Claire Barnett, executive director of UN women UK, said: “This is a human rights crisis. It’s just not enough for us to keep saying ‘this is too difficult a problem for us to solve’ – it needs addressing now.”
“We are looking at a situation where younger women are constantly modifying their behaviour in an attempt to avoid being objectified or attacked, and older women are reporting serious concerns about personal safety if they ever leave the house in the dark – even during the daytime in winter.”
This comes after a survey from the UN where UK women reported that 97% of women aged 18 to 24 had experienced sexual harassment. To add to this statistic many women came forward to share their stories of harassment and support others for doing the same.
Men are also taking to social media to ask what they can do to make women feel safer with #NotAllMen trending, replies included: crossing the road when you’re going in the same direction as a women, calling out friends for bad behaviour and trying to get ahead of her so she can see you.

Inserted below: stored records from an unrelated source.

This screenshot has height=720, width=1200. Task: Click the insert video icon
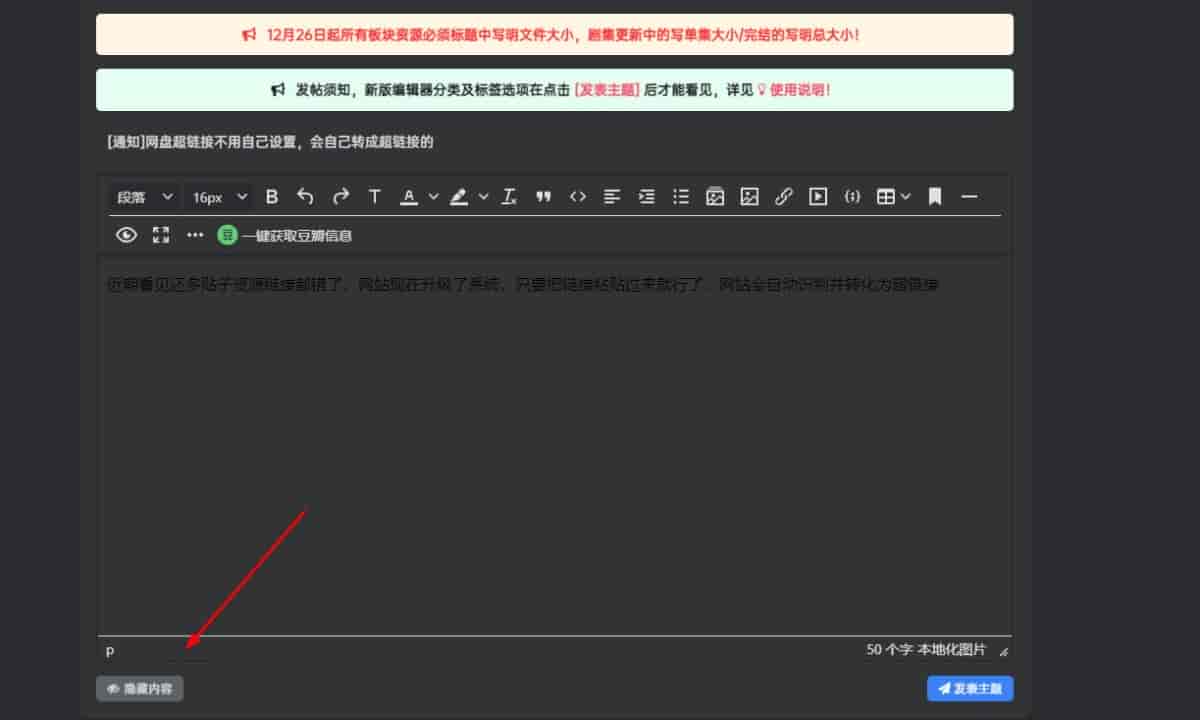click(818, 197)
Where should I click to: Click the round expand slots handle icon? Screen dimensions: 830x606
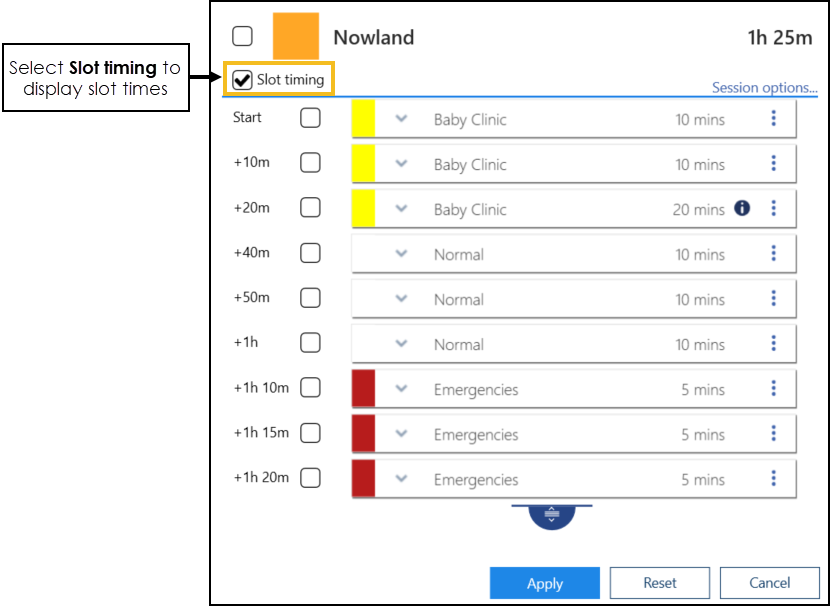click(551, 516)
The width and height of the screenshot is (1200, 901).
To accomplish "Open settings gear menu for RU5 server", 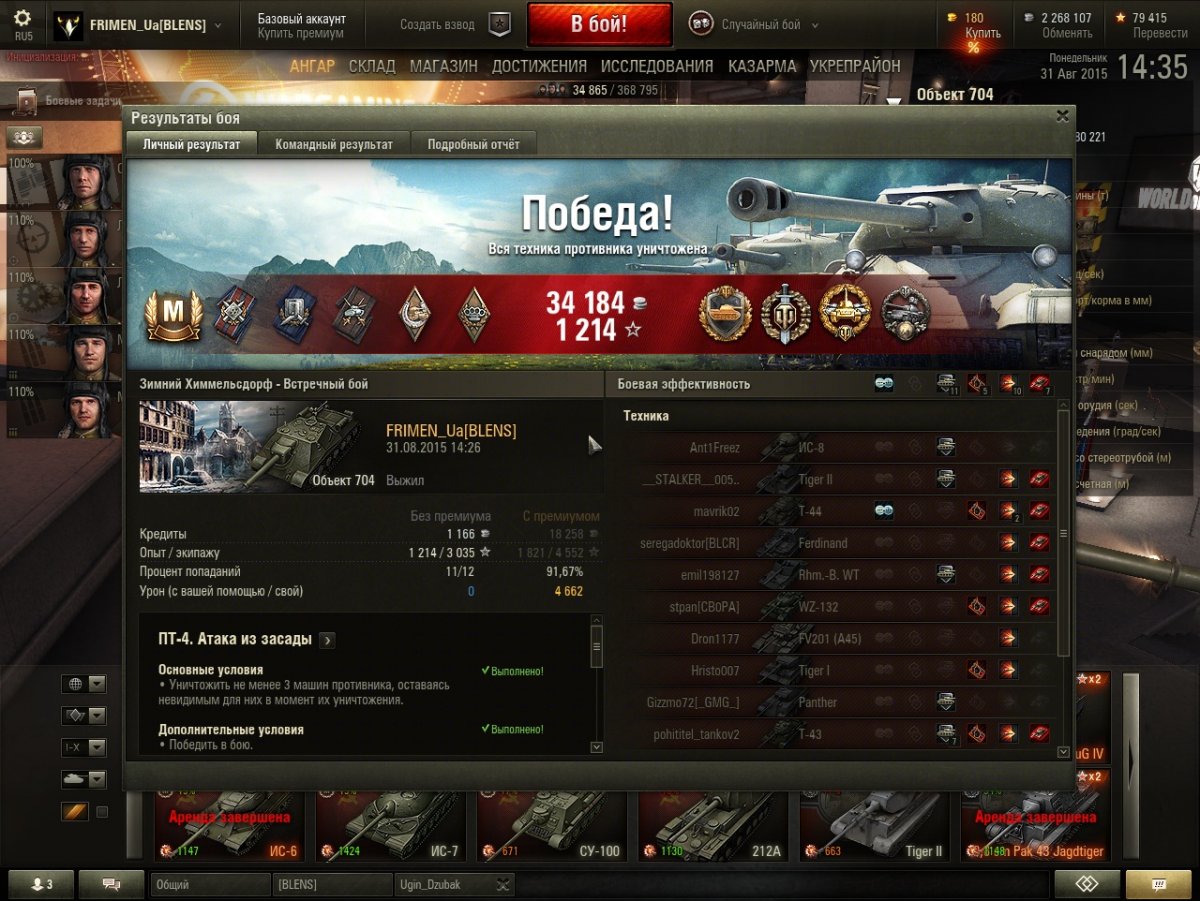I will 22,19.
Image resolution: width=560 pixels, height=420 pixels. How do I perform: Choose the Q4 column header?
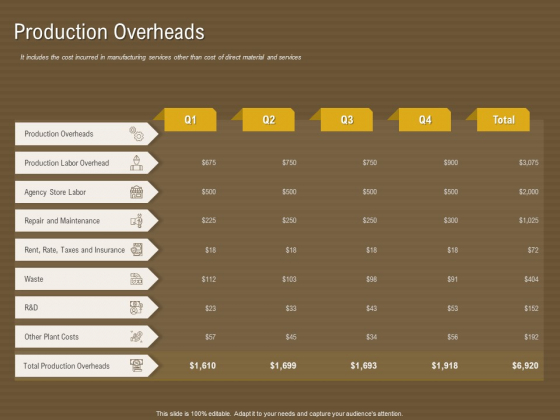point(425,120)
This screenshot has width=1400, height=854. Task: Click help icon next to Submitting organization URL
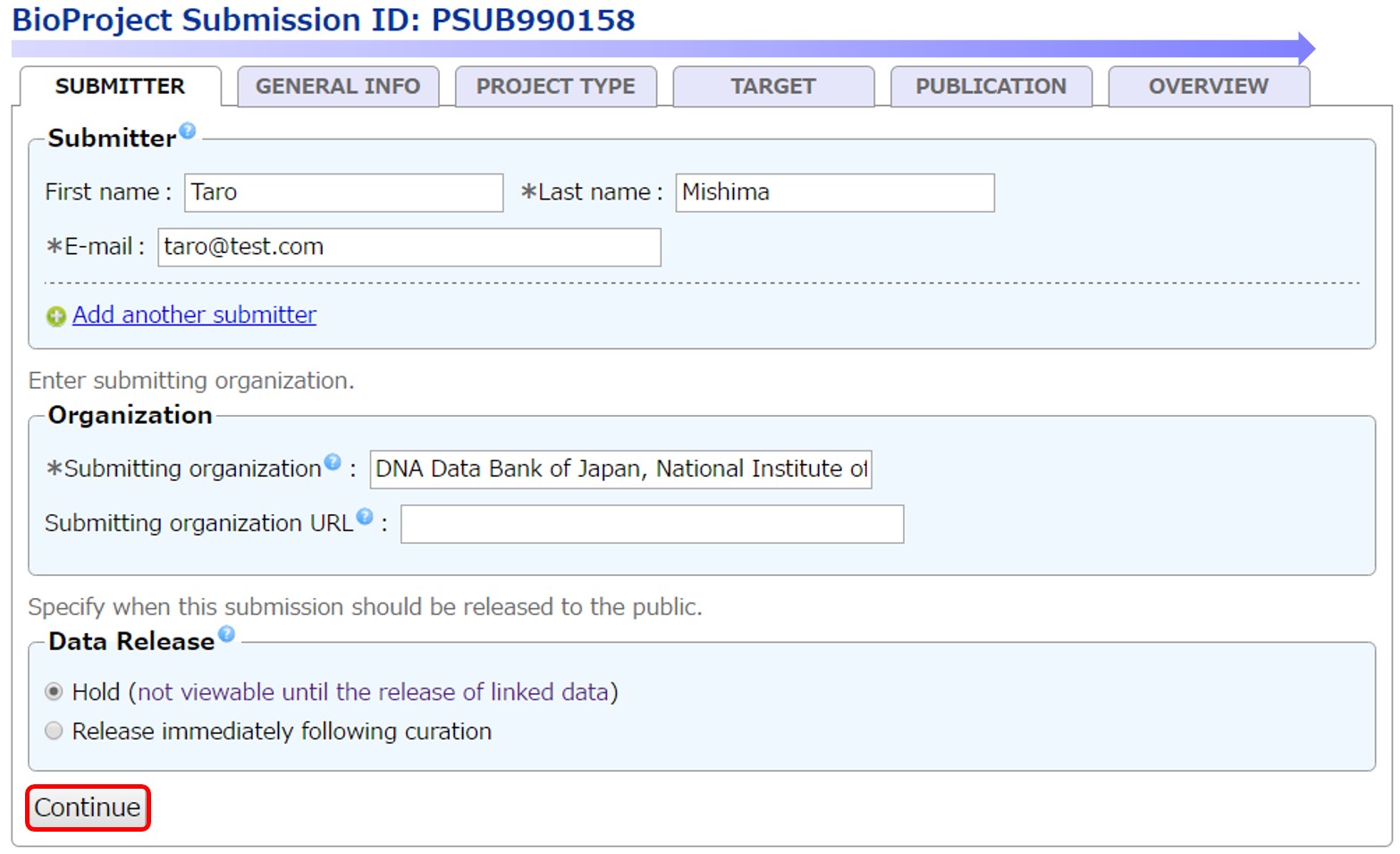tap(365, 516)
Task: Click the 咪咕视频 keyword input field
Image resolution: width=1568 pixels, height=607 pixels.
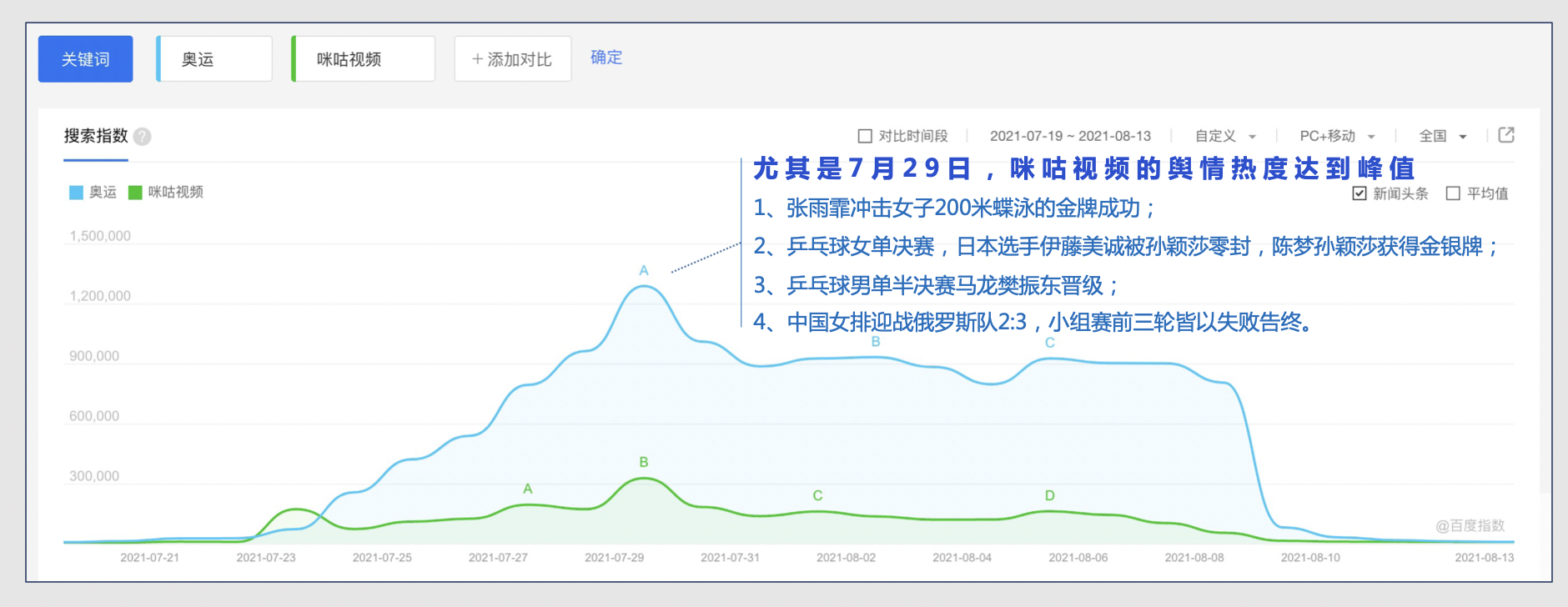Action: click(x=364, y=59)
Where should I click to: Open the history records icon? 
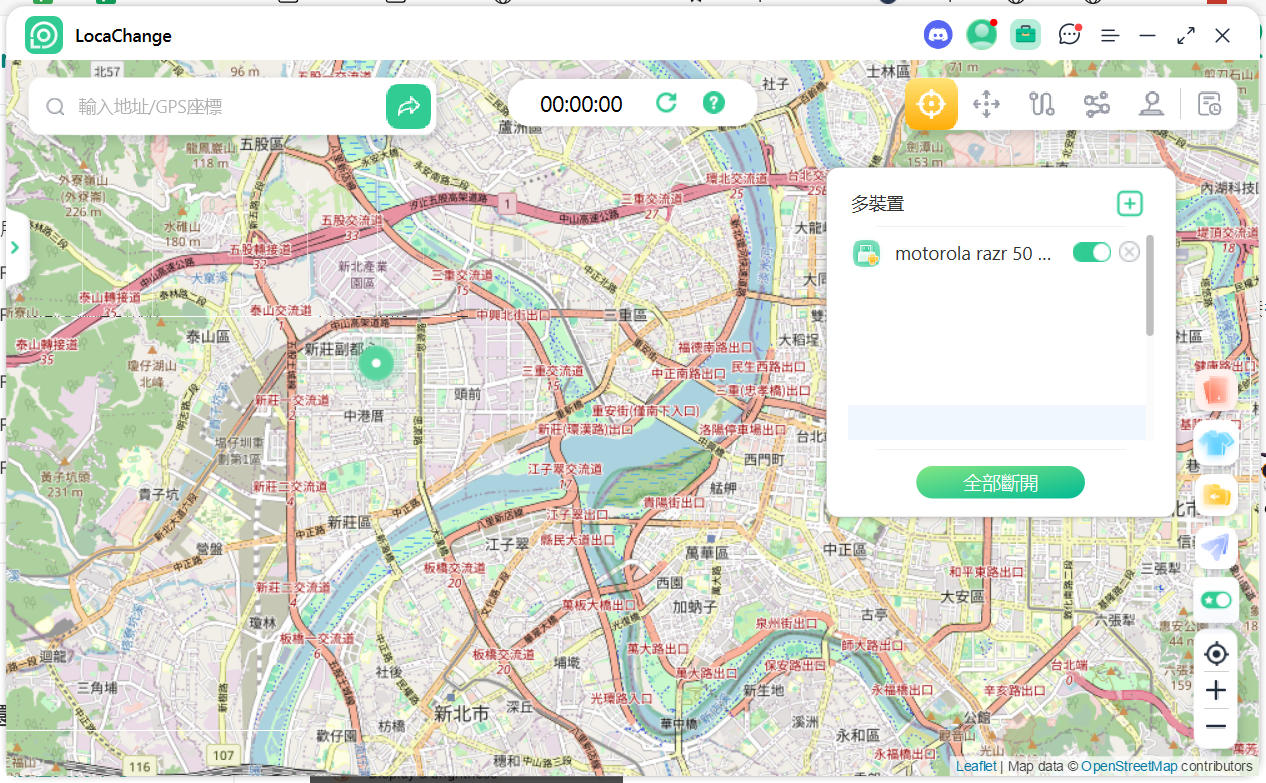click(x=1209, y=104)
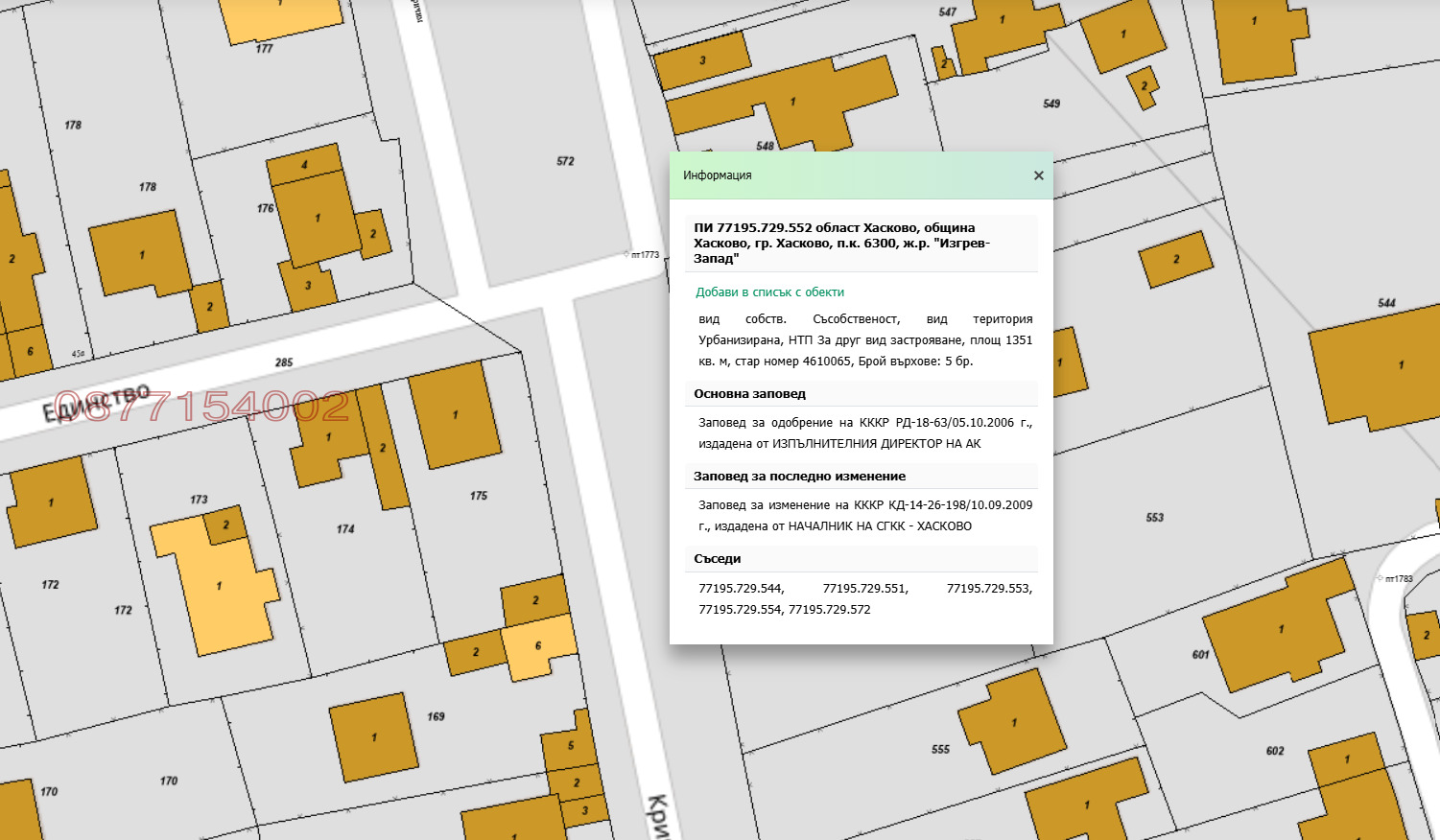The width and height of the screenshot is (1440, 840).
Task: Click the 'Основна заповед' section header
Action: (749, 394)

Laura Bates, founder of the Everyday Sexism Project, said: “At the root of all this is the normalisation of the idea that a woman’s body in a public place is simply public property and young women just have to put up with it. We have to shatter that normalisation through policy and in the press if we want to change the picture.”
Activists are urging the government to start tackling this issue by having stricter repercussions for people who harass others as well as talking about these issues in schools.